Authorities were “inexcusably slow” to realise the widespread, organised sexual abuse of children taking place on their doorstep, a damning report into grooming today lays bare.
Rotherham Council has been slammed for its “woeful lack of professional curiosity” about the problem by MPs, who also accuse it of “suppressing criticisms” of its involvement with victims.
Senior leadership failed in their duty of care towards abused youngsters, many of whom were treated in an “appalling manner”, the Home Affairs Select Committee has concluded.
Today’s report, which focuses mainly on the grooming of white girls by gangs of Asian men, follows a year-long inquiry into child sexual exploitation and the response to localised grooming across the country.
Chairman Keith Vaz said it had revealed “catastrophic failures” by agencies that should have protected the vulnerable young victims, many of whom were in care.
“We were shocked to learn that it is still happening, in every part of the country. The quality of the response to the abuse depends on where you live and that is inexcusable,” he said.
The report highlights an “unacceptable postcode lottery” when it comes to justice, noting a very low level of prosecutions for grooming in South Yorkshire compared with Lancashire, where 100 cases were successfully prosecuted last year.
No cases have been brought to court in South Yorkshire since 2010, when five men from Rotherham were jailed for abusing girls as young as 12, despite evidence grooming is still a problem.

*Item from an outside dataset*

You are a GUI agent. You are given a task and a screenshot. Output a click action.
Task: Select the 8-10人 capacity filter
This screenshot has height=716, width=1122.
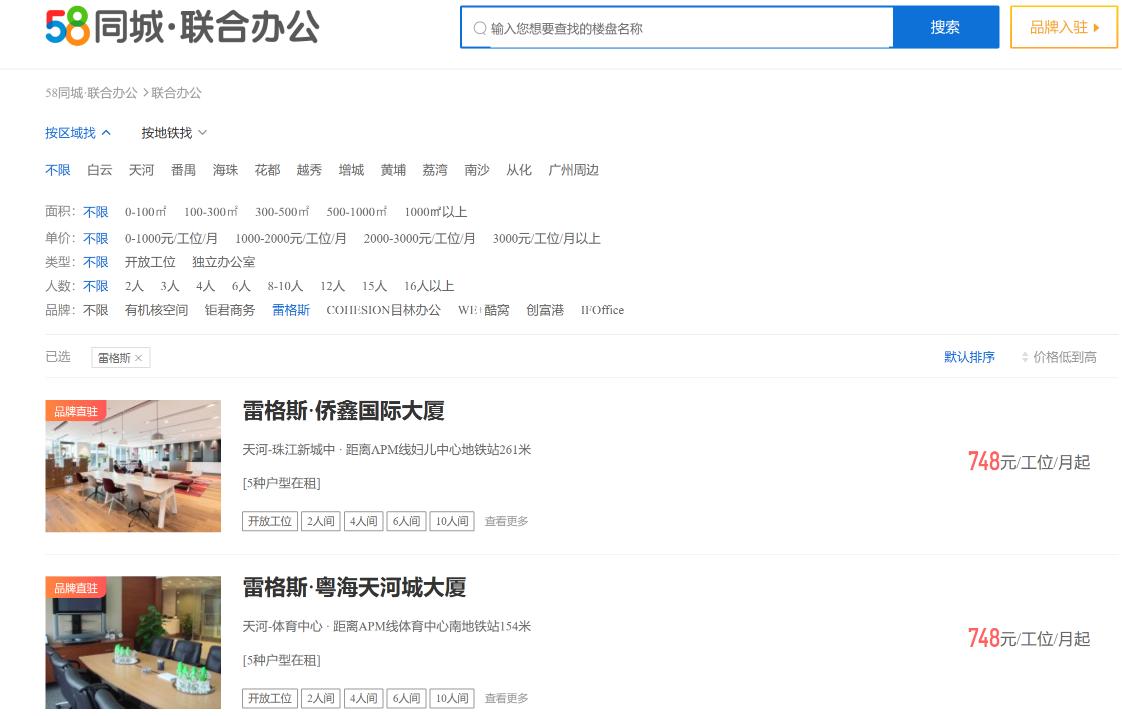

Particular criticism is levelled at the attitude of Rotherham’s director of children’s services, Joyce Thacker, who said prosecutions were “the icing on the cake” when she appeared before the panel.
MPs said: “While we agree prevention is key to tackling sexual exploitation, the view that, because convictions are difficult to achieve, they should not be a focus of child protection work, is unhelpful. The fact senior council officers see the prosecution of child sex offenders as being of secondary importance might, in part, explain why so few prosecutions have taken place in Rotherham.”
The report also criticises South Yorkshire Police and Crime Commissioner Shaun Wright, Rotherham’s cabinet member for children and young people from 2005 to 2010, for his “reluctance to engage with victims”. Asked whether he had met with any in either role, he told the panel he did not believe it would have been appropriate.
“Considering the lack of prosecutions in South Yorkshire, despite evidence it is still occurring, we suggest Mr Wright may wish to take more of an interest in the victims,” MPs said.
The committee said it also expected South Yorkshire Police to be “striving to redeem its reputation” after hearing how the force had “let down” victims in the past.
Differences in the number of offenders in South Yorkshire and Lancashire could not explain the gulf in prosecution rates, it added.
“Such a postcode lottery is unacceptable. It is the responsibility of the Chief Constable to ensure investigations lead to prosecutions,” MPs said.
The panel said it expected extra funding recently allocated to recruit 10 new officers to tackle the issue would drive improvements.
The report also accuses the council of suppressing criticism of its involvement with murdered teenager Laura Wilson, 17, who was “on the periphery” of a grooming ring when she was stabbed to death and dumped in a canal by Ashtiaq Asghar, with whom she had had a sexual relationship, in 2010.
A serious case review uncovered numerous missed opportunities to help her, but the report was published with redactions that whitewashed the link between her murder and grooming.
The committee said Rotherham’s safeguarding children board appeared to have been “protecting rather than scrutinising its members” in doing so.
Members said they were “surprised” the council’s notice to improve from Ofsted was lifted in 2011 and called for the watchdog to carry out further reviews over the next two years to ensure changes “are not just cosmetic”.
The report, which also examines grooming in Rochdale, Derby and Oxford, concludes: “Both Rochdale and Rotherham Councils were inexcusably slow to realise that the widespread, organised sexual abuse of children, many of them in the care of the local authority, was taking place on their doorstep. This is due in large part to a woeful lack of professional curiosity or indifference.”
It goes on: “That it took so long for anybody, at any level, from the chief executive downward, to look at reports of young girls with multiple, middle-aged ‘boyfriends’, hanging around take- aways, drinking and taking drugs, and to think that it might be worth investigating further, is shocking.”
It is “no excuse” for managers to say they had no knowledge of what was taking place, it adds.
“They are ultimately responsible and must be held accountable for the appalling consequences of their lack of curiosity.”
Jane Booth, Independent Chair of the Calderdale Safeguarding Children Board said: “We have been working hard with partners to ensure the crime of child sexual abuse is tackled. A clear message is needed that those committing these crimes against children and young people will be brought to justice.
“The Board will continue this important work supporting the Police and other agencies to stop the sexual exploitation of young people and protect those who are vulnerable.
“As a Board, we offer training so that staff are aware of the problem, can spot the warning signs and know where to find support for victims and their families.
“We also need the continued support of parents, carers, schools and local communities to take responsibility for vulnerable young people and inform the Police or Calderdale Council if they have any concerns for a person’s safety, so that we can tackle this crime.”